The Chronicle

Science of sugar

- ED HALMAGYI fast-ed.com.au

FEW ingredient­s are as divisive as sugar.

Described by some as a simple means for humans to acquire the energy required for daily life, sugar is simultaneo­usly demonised by others who regard it the key source of modern corporeal corruption.

Unsurprisi­ngly, the truth lies somewhere in the middle. But you only get there when science can lead, not personal preference­s or partially understood rumours.

IN THE MAIN, YOUR BODY CANNOT DIFFERENTI­ATE BETWEEN THE KINDS OF SUGAR IT CONSUMES, IT JUST KNOWS THAT IT HAS TO METABOLISE THEM IN DIFFERENT WAYS.

The sugars we consume come in two main types — monosaccha­rides (simple sugars such as fructose, glucose and galactose) and disacchari­des (complex sugars such as sucrose, lactose and maltose). There are also more complex sugars, but they are not relevant here.

In the main, your body cannot differenti­ate between the kinds of sugar it consumes, it just knows that it has to metabolise them in different ways. Some are absorbed through the gut, some through the intestine, some pass through the liver and some immediatel­y become energy.

But here is the most essential fact. Calories are calories, whether they come from chocolate, coconuts, cereals or chickpeas.

Except that this is not completely true.

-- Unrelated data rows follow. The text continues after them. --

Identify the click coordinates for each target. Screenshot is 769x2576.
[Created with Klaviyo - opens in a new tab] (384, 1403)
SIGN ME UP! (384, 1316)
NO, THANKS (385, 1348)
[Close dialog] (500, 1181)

When calories are consumed with fibre (whole fruit as opposed to fruit juice) it slows absorption of calories and reduces the body’s glycaemic response.

If you were to learn just one word, it should be ghrelin, a hormone produced to tell your body that it is hungry. We know that glucose triggers its release, as do some other factors, but controllin­g it will be the definitive means of normalisin­g our relationsh­ip with sugar in years to come.